Les syndicats, eux, pointent volontiers la question des conditions de travail. "Les suppressions de postes subies depuis des années, les restructurations permanentes, l'affaiblissement pour ne pas dire la suppression de la médecine de prévention, la surcharge de travail, et le manque de moyens matériels sont les causes de la dégradation de la santé des agents", énumérait FO Fonction publique, début septembre, après la publication du rapport de l'Igas et de l'IGF.
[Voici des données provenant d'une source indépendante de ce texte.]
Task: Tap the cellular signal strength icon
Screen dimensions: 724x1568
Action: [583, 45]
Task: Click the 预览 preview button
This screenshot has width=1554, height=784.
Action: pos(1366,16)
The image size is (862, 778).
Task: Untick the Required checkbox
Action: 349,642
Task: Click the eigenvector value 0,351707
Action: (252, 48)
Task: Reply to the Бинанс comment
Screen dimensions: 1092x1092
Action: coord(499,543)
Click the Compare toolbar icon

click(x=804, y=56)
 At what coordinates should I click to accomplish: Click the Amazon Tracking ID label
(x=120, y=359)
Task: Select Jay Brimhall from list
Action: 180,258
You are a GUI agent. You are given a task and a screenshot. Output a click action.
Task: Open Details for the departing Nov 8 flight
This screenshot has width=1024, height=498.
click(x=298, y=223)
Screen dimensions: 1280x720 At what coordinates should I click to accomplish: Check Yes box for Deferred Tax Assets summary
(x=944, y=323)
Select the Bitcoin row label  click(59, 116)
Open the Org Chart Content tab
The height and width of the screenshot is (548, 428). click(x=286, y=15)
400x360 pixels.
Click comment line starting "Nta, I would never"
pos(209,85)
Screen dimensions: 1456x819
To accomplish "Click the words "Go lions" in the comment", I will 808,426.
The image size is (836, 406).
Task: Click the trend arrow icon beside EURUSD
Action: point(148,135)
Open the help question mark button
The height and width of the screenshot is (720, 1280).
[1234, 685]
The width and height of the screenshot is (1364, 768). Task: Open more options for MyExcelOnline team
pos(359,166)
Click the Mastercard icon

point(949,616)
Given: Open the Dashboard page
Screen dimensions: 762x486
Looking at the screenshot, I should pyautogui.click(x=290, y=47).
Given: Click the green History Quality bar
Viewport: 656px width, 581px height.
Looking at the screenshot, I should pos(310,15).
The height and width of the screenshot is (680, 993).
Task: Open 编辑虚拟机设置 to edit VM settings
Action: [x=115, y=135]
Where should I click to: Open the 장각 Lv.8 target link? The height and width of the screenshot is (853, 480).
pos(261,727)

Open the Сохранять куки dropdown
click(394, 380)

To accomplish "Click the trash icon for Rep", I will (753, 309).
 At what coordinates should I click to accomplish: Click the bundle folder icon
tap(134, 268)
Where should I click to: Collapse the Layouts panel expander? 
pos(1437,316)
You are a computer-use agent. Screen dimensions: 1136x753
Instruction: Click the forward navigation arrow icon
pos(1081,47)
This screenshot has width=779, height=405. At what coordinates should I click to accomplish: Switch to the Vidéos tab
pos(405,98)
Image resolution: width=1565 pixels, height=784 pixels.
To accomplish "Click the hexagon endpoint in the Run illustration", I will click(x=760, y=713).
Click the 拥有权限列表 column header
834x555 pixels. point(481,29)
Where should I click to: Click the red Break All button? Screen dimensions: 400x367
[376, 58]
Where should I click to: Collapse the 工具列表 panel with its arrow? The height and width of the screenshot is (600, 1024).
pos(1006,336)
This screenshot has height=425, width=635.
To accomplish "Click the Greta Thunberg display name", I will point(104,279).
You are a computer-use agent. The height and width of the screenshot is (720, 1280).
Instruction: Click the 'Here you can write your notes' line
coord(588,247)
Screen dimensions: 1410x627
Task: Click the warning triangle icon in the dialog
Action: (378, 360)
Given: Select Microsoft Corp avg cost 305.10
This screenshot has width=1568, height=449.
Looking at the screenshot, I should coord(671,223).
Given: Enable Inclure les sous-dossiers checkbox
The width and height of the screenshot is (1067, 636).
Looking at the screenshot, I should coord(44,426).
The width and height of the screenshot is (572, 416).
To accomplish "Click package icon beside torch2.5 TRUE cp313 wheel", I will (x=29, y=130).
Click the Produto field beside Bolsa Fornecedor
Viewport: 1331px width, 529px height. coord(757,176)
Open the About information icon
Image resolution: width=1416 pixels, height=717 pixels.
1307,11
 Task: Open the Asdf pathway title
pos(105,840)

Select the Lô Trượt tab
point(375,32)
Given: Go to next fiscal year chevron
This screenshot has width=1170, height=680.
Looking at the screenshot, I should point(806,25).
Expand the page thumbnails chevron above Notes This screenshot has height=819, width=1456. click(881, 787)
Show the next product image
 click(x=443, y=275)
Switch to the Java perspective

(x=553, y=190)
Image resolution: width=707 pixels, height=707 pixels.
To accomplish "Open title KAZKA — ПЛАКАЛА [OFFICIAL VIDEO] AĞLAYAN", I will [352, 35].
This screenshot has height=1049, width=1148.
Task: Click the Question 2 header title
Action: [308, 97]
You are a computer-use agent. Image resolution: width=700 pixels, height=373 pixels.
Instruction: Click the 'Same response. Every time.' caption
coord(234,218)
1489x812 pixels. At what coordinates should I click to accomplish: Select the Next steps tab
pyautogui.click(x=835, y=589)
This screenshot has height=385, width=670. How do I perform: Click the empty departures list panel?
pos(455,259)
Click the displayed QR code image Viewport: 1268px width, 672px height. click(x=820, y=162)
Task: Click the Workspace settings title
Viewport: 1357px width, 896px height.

"On ferait mieux de s'attaquer aux causes de l'absentéisme au sein de la fonction publique, lié aux conditions de travail, plutôt que de trouver des mesurettes qui ne combleront pas les milliards qui manquent", a dénoncé, lundi, la CGT Fonction publique, citée par l'AFP. Le ministre Guillaume Kasbarian s'est dit prêt à ouvrir ce chantier, en promettant des "mesures d'accompagnement", portant notamment sur "les conditions de vie au travail". "Ce sont des sujets tout aussi importants" que la baisse de la prise en charge des arrêts-maladies, a-t-il soutenu, mardi, sur RTL.
La question sensible des arrêts injustifiés
Qu'en est-il, enfin, des arrêts de complaisance qui seraient délivrés à des personnes "qui ne sont pas malades", comme l'avait dénoncé l'ancien ministre des Finances Bruno Le Maire, en juin 2023 ? A la même époque, son ministre délégué aux Comptes publics, Gabriel Attal, avait pour sa part évoqué des "faux arrêts" souvent pris "le lundi ou le vendredi", sans plus de précision. Aucune donnée solide ne permet de quantifier ces "abus", ni leur prévalence par secteur.
Refusant de parler d'"arrêts de confort", Guillaume Kasbarian suggère que l'alignement du délai de carence sur le privé, c'est-à-dire les trois premiers jours d'arrêt de travail non pris en charge par la Sécurité sociale, pourrait décourager les plus zélés à se faire porter pâle. "L'instauration d'un jour de carence a eu une certaine efficacité quand il a été mis en place dans notre pays", affirme le ministre. Ce dispositif, introduit dans la fonction publique en 2012 sous Nicolas Sarkozy, avait été supprimé en 2014 sous la présidence de François Hollande, puis rétabli par Emmanuel Macron.
"L'introduction du jour de carence a eu pour effet une réduction d'environ 11% de la prévalence des arrêts-maladies de moins de trois jours et d'environ 10% de la prévalence des arrêts-maladies de moins de quatre jours", permettant une économie de 134 millions d'euros en 2023, selon le rapport de l'Igas et de l'IGF. "Aucun effet significatif" n'a en revanche été constaté "sur les arrêts inférieurs à deux jours et sur les arrêts supérieurs à trois, quatre, cinq, six ou sept jours".
De son côté, l'Insee avait aussi conclu en 2017 que la mise en place du jour de carence entre 2012 et 2014, du fait de son "effet dissuasif", avait "conduit à une baisse importante des absences de deux jours" dans la fonction publique d'Etat. En revanche, les absences comprises entre une semaine et trois mois "ont augmenté". Finalement, le dispositif "n'a pas significativement modifié la proportion d'agents" absents durant une semaine donnée. L'organisme public posait, dès lors, la question de l'efficacité sanitaire de la mesure : "Certains agents connaissant un problème de santé pourraient hésiter à s'arrêter de travailler pour se soigner. Leur état de santé se dégraderait et conduirait in fine à des arrêts plus longs." Le risque vaut-il d'être pris ? Il appartiendra aux parlementaires d'en décider lors du vote du budget.